Please count the lines in the records below that contain the string "icon", and give only that number.

### [Records to process]

--

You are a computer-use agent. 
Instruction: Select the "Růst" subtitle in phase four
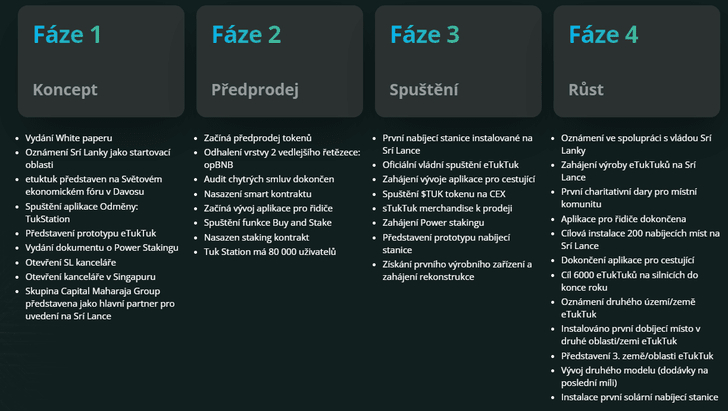[x=586, y=90]
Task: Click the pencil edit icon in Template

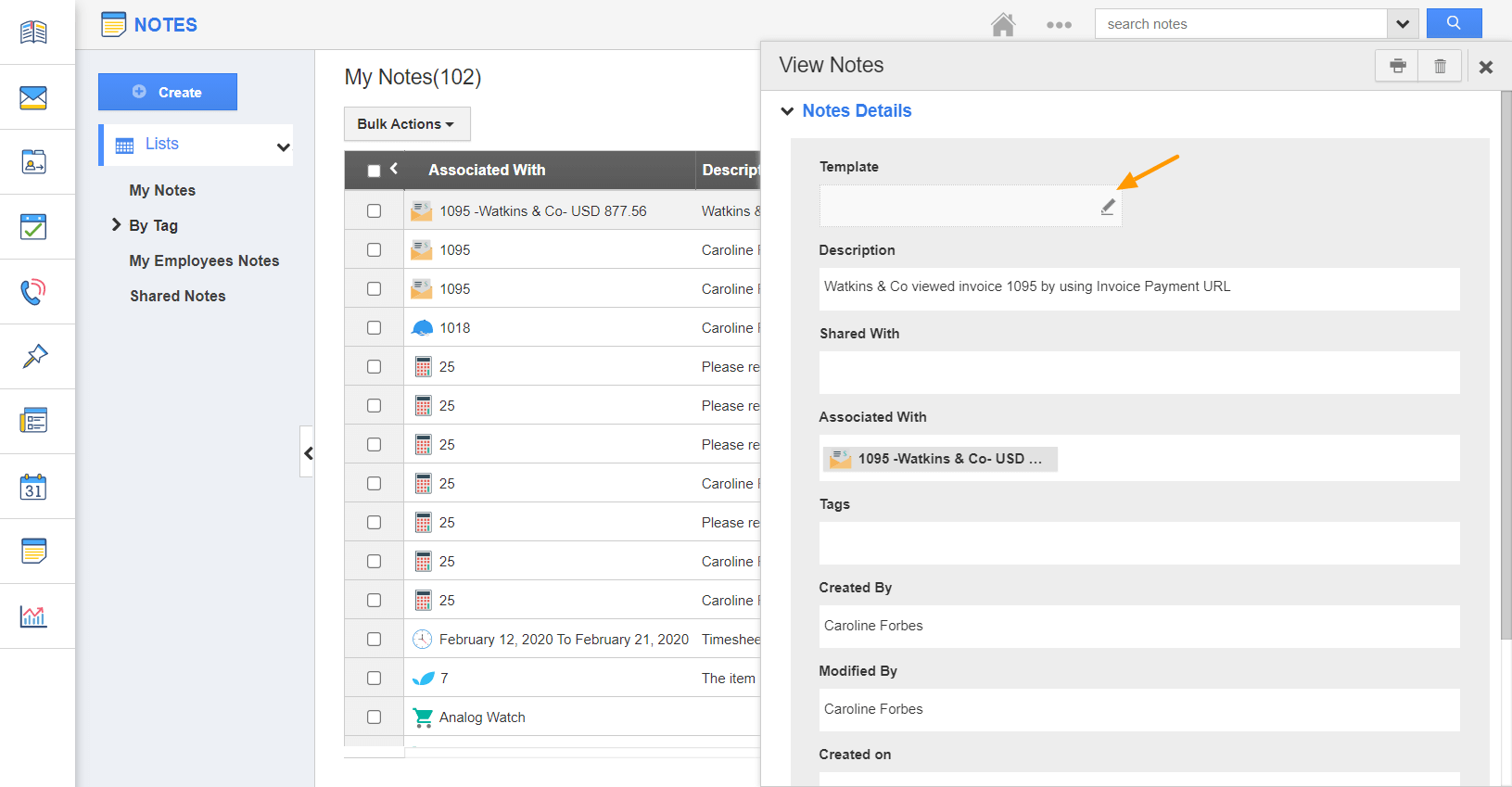Action: pos(1107,207)
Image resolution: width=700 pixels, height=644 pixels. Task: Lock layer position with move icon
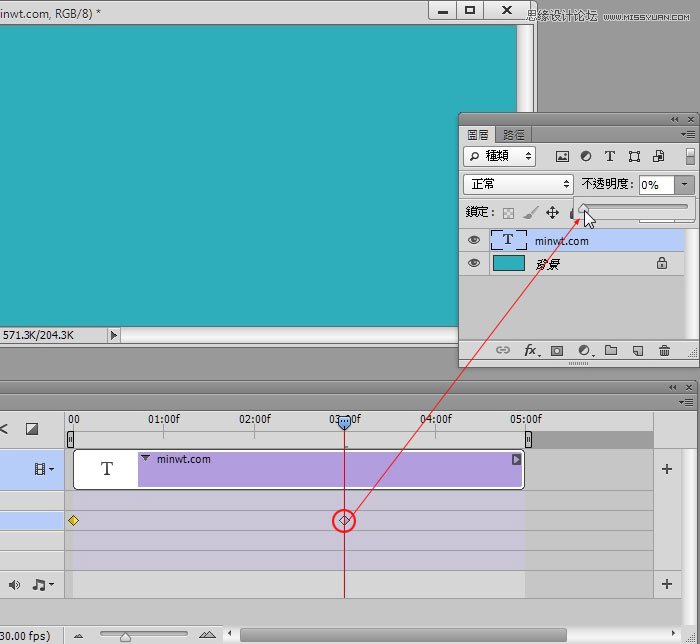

--

### [Final result]
2